Il n’existe donc pas de justification valable au manquement de la Sarl « d’un Eté à l’Audre » à son obligation déclarative, s’agissant des sommes dont elle est débitrice à l’égard de M. [O] [D].
Le premier juge a débouté Mme la comptable publique du pôle de recouvrement spécialisé de l’Hérault, en appliquant la jurisprudence de la cour de cassation selon laquelle le tiers saisi qui a fourni des renseignements incomplets mais ne s’est pas abstenu de procéder à la déclaration légalement requise, ne peut être condamné au paiement des causes de la saisie, par application de l’article 60 alinéa 2 du décret n°92-755 du 31 juillet 1992. ( C.cass. 2ème ch.civ. 5 juillet 2000 n° 97-19.629 ; 97-20.403 et 97-22.407)
Si ce texte a été abrogé par le décret n° 2012-783 du 30 mai 2012, il a été remplacé, à droit constant, par un article R 211-5 du code des procédures civiles d’exécution selon lequel :
« Le tiers saisi qui, sans motif légitime, ne fournit pas les renseignements prévus est condamné, à la demande du créancier à payer les sommes dues à ce dernier sans préjudice de son recours contre le débiteur.
Il peut être condamné à des dommages-intérêts en cas de négligence fautive ou de déclaration inexacte ou mensongère. »
Ce texte doit être interprété de la même façon que l’article 60 abrogé, comme ne permettant pas de condamner aux causes de la saisie, le tiers saisi qui ne s’est pas abstenu de procéder à la déclaration légalement requise qui lui incombe, mais qui a fourni des renseignements incomplets ou mensongers.

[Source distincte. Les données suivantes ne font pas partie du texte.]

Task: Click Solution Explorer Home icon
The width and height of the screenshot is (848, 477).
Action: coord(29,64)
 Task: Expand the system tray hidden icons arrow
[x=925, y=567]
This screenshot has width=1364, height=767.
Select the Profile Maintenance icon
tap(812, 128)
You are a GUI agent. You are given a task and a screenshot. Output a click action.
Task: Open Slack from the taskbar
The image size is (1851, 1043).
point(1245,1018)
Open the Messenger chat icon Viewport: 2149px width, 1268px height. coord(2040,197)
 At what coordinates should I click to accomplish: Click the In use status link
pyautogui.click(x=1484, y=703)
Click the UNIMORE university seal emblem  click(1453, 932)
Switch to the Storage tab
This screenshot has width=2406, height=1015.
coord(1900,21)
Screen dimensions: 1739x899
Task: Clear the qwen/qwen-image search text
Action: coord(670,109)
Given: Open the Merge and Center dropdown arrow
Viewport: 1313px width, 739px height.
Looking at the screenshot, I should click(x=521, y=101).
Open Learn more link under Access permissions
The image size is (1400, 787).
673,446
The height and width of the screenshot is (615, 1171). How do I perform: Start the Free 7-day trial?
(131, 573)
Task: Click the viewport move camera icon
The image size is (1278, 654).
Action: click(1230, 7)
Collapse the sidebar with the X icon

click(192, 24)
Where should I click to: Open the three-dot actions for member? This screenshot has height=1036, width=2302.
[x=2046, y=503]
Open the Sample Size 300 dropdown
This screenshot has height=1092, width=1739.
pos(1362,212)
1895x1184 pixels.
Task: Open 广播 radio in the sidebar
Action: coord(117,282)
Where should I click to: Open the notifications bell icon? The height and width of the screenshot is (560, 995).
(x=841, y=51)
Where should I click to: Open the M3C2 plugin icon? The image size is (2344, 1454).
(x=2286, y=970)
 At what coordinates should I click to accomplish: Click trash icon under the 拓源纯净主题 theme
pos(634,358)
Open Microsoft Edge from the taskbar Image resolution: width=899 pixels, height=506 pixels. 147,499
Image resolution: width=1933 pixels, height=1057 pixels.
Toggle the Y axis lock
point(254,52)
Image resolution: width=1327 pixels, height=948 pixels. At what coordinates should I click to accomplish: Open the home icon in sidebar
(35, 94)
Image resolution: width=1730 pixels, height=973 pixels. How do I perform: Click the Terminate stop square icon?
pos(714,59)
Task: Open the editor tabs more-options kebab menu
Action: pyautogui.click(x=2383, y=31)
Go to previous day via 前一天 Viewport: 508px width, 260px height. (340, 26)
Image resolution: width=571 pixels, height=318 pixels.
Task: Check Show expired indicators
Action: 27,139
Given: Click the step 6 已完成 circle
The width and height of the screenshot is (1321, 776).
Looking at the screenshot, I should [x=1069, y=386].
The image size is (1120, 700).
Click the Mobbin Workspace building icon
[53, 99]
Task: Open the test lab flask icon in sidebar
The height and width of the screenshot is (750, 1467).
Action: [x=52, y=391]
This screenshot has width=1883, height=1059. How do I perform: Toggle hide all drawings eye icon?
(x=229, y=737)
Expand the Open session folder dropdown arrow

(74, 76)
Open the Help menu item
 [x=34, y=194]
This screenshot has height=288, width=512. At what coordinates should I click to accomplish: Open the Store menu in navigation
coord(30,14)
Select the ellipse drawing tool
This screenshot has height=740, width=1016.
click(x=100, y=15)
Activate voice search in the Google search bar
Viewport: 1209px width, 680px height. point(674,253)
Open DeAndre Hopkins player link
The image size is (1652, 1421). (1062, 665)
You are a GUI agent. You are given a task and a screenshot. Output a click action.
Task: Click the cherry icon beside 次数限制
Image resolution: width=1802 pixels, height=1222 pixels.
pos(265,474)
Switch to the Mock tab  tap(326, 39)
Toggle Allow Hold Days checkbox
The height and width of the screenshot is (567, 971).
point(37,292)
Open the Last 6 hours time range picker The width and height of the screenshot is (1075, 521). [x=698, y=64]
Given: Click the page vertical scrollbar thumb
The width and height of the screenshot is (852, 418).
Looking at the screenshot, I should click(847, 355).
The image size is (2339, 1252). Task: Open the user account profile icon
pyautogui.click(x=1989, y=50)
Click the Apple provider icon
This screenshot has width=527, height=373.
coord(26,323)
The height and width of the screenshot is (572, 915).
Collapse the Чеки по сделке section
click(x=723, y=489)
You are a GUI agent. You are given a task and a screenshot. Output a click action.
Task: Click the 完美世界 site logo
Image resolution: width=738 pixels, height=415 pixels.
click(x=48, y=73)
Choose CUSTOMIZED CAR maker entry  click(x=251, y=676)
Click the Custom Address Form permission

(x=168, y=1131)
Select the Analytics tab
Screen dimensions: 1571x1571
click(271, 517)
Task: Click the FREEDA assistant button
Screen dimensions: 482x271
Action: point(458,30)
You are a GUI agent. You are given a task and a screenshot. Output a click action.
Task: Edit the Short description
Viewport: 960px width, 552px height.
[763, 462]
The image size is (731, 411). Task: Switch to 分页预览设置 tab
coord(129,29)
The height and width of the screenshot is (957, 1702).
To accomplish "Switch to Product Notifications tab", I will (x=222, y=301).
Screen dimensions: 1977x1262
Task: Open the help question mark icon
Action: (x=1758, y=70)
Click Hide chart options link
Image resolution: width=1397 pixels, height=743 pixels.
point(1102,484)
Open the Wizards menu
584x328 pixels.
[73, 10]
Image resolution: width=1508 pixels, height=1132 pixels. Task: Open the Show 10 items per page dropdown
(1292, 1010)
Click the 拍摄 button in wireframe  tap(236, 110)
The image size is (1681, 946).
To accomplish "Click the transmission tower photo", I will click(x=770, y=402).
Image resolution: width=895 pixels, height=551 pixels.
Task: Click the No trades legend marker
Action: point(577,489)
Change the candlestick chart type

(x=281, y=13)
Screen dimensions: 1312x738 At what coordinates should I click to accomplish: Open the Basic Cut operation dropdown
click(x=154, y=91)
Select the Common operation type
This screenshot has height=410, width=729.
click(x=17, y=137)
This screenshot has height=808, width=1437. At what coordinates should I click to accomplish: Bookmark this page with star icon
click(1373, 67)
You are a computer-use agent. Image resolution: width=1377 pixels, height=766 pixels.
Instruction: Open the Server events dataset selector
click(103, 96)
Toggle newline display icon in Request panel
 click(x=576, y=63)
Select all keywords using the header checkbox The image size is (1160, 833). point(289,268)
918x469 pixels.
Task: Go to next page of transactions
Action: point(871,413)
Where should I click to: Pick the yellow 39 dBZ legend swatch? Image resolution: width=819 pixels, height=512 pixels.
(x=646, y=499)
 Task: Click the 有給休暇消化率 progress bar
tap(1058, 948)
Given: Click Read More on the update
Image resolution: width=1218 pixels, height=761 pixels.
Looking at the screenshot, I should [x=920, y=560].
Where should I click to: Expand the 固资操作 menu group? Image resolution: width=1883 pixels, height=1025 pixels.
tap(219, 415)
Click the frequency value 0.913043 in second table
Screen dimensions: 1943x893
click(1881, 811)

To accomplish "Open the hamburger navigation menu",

En l’espèce, en déclarant ne détenir aucune somme au titre des biens situés [Adresse 5] et [Adresse 7] à [Localité 6], la Sarl « [1] » a fourni des renseignements incomplets ou inexacts concernant les biens situés [Adresse 5] et [Adresse 7], mais ne s’est pas abstenue de procéder à la déclaration requise, de sorte qu’en jugeant que la Sarl « [3] à l’Autre » ne pouvait être condamnée au paiement des causes de la saisie, le premier juge a fait une juste application des dispositions de l’article R 211-5 du code des procédures civiles d’exécution applicable.
La cour confirme par conséquent le jugement déféré en ce qu’il a débouté Mme le comptable du Pôle recouvrement spécialisé de l’Hérault de l’ensemble de ses demandes.
Sur les frais de l’instance :
Le jugement est par ailleurs confirmé en ce qu’il a débouté l’ensemble des parties des demandes formulées au titre de l’article 700 du code de procédure civile et en ce qu’il a dit que chacune des parties assumera ses dépens d’instance.
Il n’y a pas lieu de faire application des dispositions de l’article 700 du code de procédure civile au titre des frais irrépétibles d’appel et les parties conserveront à leur charge leurs dépens d’appel.
PAR CES MOTIFS :
La Cour,
Confirme le jugement déféré en toutes ses dispositions
Dit n’y avoir lieu à application des dispositions de l’article 700 du code de procédure civile
Dit que chacune des parties conserve la charge de ses dépens d’appel.
Arrêt signé par la présidente et par la greffière.